The Construction of British India, 1690–1860
A richly illustrated history showing how the British Empire used buildings in early colonial India to influence attitudes among those who saw and used them.
Empire Building is a new account of the East India Company’s impact on India, focussing on how it changed the sub-continent’s built environment in the context of defence, urbanisation, and infrastructural development.
Rosie Llewellyn-Jones examines these initiatives through a lens of ‘political building’ (using Indian contractors and labourers). Railways, docks, municipal buildings, freemasons’ lodges, hotels, race-courses, barracks, cemeteries, statues, canals–everything the British erected made a political statement, even if unconsciously; hence this book is concerned less with architectural styles, more with subtle infiltration into the minds of those who saw and used these structures. It assesses, in turn, Indian responses to the changing landscape. Indians often reacted favourably to new manufacturing technologies from Britain, like minting and gunpowder, while the British learnt from and adapted local methods.
From military engineers and cartography to imported raw metals and steam power, Llewellyn-Jones considers the social and environmental changes wrought by colonialism. This period was marked by a shift from formerly private, Indian-controlled functions, like education, entertainment, trading and healing, to British public institutions like universities, theatres, chambers of commerce and hospitals.
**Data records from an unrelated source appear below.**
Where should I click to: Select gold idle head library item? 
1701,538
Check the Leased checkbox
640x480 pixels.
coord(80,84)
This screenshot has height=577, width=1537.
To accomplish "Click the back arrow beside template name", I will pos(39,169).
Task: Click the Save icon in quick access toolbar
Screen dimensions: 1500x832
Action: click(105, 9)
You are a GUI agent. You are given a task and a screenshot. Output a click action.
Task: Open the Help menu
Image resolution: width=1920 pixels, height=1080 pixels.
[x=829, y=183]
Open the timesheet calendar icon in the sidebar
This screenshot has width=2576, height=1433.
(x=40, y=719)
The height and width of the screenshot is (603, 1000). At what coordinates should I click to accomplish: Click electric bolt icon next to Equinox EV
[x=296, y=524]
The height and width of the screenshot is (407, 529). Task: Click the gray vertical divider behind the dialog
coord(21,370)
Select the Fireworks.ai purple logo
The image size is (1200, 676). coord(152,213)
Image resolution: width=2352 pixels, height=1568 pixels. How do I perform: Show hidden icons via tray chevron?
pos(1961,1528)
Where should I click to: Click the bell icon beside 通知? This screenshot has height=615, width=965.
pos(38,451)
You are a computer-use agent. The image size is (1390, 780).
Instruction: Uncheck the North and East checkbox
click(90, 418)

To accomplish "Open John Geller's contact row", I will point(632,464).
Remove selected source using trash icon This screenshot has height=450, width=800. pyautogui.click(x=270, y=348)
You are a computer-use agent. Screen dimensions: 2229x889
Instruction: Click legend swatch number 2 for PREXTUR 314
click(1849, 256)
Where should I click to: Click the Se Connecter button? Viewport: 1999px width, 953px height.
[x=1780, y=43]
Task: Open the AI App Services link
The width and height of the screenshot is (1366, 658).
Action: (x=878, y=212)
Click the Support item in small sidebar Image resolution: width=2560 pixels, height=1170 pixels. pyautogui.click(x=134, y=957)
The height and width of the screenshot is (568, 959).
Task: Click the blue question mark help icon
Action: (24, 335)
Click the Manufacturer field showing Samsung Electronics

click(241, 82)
Stepping aside from ongoing colonialism debates, this is a fascinating account of India’s physical transformation during the Company period.
‘A fascinatingly novel approach to studies of empire that is as illuminating as it is enjoyable.’ — Asian Review of Books
‘With learning and dispassion, Llewellyn-Jones neither overplays the infrastructural legacy of the Raj nor, as is more often the case, does she excitedly tear it down.’ — Air Mail
‘Brick by brick, stone by stone, from canals to cantonments, Llewellyn-Jones masterfully reconstructs the infrastructure of empire in India. An engaging insight into a neglected area of imperial scholarship.’ — John Zubrzycki, author of The House of Jaipur
‘Highly readable, full of overlooked detail, Llewellyn-Jones brings British India to life.’ — Roderick Matthews, author of Peace, Poverty and Betrayal: A New History of British India
‘Offbeat and absorbing, this connects the politics, technology and aesthetics of state architecture of colonial India. With a fascinating series of studies of state buildings and superb illustrations, Llewellyn-Jones shows how the built environment of the Raj reflected the regime’s view of itself and the culture of the people it ruled over.’ — Tirthankar Roy, Professor of Economic History, London School of Economics, and author of The Economic History of Colonialism
‘A highly ambitious book linking art, architecture and engineering with education, scientific innovation and social history. An entertaining, well-researched and original contribution to current literature. I can think of no current competition which covers as much ground.’ — Caroline Keen, author of A Judge in Madras: Sir Sidney Wadsworth and the Indian Civil Service, 1913–47
‘Political architecture is one of the lasting legacies of the British in South Asia. Bringing in the role of oft-forgotten engineers, architects and the Indian response to such changes, Llewellyn-Jones weaves together an engaging narrative of the construction of the visual and built environment in South Asia.’ — Yaqoob Khan Bangash, Director, Centre for Governance and Policy, ITU Lahore, and author of A Princely Affair: Accession and Integration of the Princely States of Pakistan
Rosie Llewellyn-Jones PhD holds a degree in Urdu from SOAS University of London. A renowned historian of colonial India, she is Editor of Chowkidar, the journal of the British Association for Cemeteries in South Asia. Her books include The Last King in India, also published by Hurst, and Lucknow 1857.